MAHLATSE MAHLASE: If we can help SAA, we must help the SABC
On Tuesday night, the nation watched heart-wrenching pleas by SABC journalists begging to do their jobs in service to the nation.
The impassioned appeals by senior reporter Chriselda Lewis and others brought home the realities of the consequences of mismanagement, political interference and empty promises by grand-standing politicians.
The workers are always the sacrificial lambs.
It is hard to believe that just 15 years ago the SABC - with a massive mandate to help stitch together our broken past - was a successful, commercially viable entity.
In the years of then CEO Peter Matlare, the organisation that I worked at for more than 15 years was thriving, earning the title of employer of choice. It was under his reign that employees enjoyed a 14th cheque - so you got another month’s salary over and above your guaranteed bonus that we dubbed the 13th cheque.
But today, the SABC executive says the organisation is fighting for its survival and it needs to reduce its salary bill, which is more than half its revenue and 45% of its expenditure. It also says it will need to retrench about 400 of its 3,000 employees and put in place a three-year freeze on salary increases.
Matlare was pushed out by politics as the ANC was looking for a mouthpiece to be at the helm of the public broadcaster. Since then, the organisation has been in free fall. It has had numerous chief executive officers who have never completed their terms, while board after board collapsed.
The reality is that while there are journalists like Lewis who throw their whole beings into telling the complicated story of this country, there are many other staff members who get away with doing very little and some with getting absolutely nothing done, not only in the newsroom but across the institution.
For years there was no consequence management at the public broadcaster. Instead of facing a disciplinary process for not doing your work, it was easier to bring in a freelancer to complete the task.
During my term as a middle manager, it was so difficult to discipline someone. You could have someone run up a company cellphone bill of over R200,000 over a couple of months, with no justifiable explanation of the high cost, especially if you compared the cost to the work delivered. But there were no repercussions. There was a time when I left to work for another institution, but spent almost two years asking the SABC to stop paying my cellphone bill.
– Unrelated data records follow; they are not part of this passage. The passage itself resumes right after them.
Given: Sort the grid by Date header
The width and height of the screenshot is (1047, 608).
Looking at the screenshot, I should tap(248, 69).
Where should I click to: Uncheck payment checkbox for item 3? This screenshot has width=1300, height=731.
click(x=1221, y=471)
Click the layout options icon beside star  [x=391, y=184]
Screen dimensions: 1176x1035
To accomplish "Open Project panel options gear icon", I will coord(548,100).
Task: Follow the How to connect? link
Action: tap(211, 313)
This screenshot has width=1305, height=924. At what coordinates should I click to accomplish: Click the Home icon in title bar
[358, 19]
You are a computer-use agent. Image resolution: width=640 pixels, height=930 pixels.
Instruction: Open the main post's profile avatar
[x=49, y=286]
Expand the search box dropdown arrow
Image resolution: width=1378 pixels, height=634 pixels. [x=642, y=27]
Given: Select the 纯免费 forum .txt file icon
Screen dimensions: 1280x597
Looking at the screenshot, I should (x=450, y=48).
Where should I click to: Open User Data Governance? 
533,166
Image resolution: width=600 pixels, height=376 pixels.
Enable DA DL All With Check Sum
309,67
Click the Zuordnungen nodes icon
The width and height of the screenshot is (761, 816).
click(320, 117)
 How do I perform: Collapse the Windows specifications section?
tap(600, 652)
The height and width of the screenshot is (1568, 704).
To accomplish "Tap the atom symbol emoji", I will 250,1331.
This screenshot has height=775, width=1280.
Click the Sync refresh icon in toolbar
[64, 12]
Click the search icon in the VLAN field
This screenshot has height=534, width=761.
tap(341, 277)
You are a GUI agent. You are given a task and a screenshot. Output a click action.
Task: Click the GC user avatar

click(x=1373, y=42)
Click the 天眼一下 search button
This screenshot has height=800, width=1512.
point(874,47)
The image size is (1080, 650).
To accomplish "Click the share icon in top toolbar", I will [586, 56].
The system is also overburdened with senior managers, often with no people reporting to them.
With every chief executive officer brought in, there was an attempt at introducing a performance management system to try and reward those who worked hard. But all efforts came to naught as unions and non-unionised employees blocked the process.
Instead, an across the board, above inflation salary increase was always guaranteed. When Hlaudi Motsoeneng was chief executive officer, he generously gave us a 10% increase - despite the company facing financial woes. He did not hide the fact that he was buying staff’s support.
The reality of the time we live in is that the SABC needs a complete overhaul because media houses are in trouble as advertising revenue dwindles. But in doing so, it cannot sacrifice its public mandate. Instead of politicians grand standing, there should be a decision on how to fund that mandate.
As a news person, it has been painful to watch current affairs shows being sacrificed for programming in the desperate hope to attract revenue. SAfm, for example, has reduced its current affairs output from six hours every day to a mere two hours. This has been done to some extent on African language stations too.
I don’t know if the money has followed the new programming format, but what we have lost is hours of holding those in authority to account and space for the voices of ordinary South Africans.
Apart from news, SABC has lost audience share to DStv as it competes directly with the SABC and produces more local content. In any unstable organisation with no certainty, creativity is stifled and innovation suffers, never mind not having the money to pay for fresh content and go head-to-head with your competitors.
Instead of politicians expressing “solidarity” with the workers, they should be coming up with a plan to fund the public mandate of our beloved public broadcaster.
With every elective conference, the ANC resolved to increase funding for the SABC. But those were just words on paper. They have instead left the SABC to fend for its survival while it remains complicit in the entity's instability.
We are managing to assist an airline but are ignoring an institution central to our democracy. The tears of our colleagues at the SABC should not be in vain - it should be a seminal moment to do right by an institution and workers who are central to building our nation.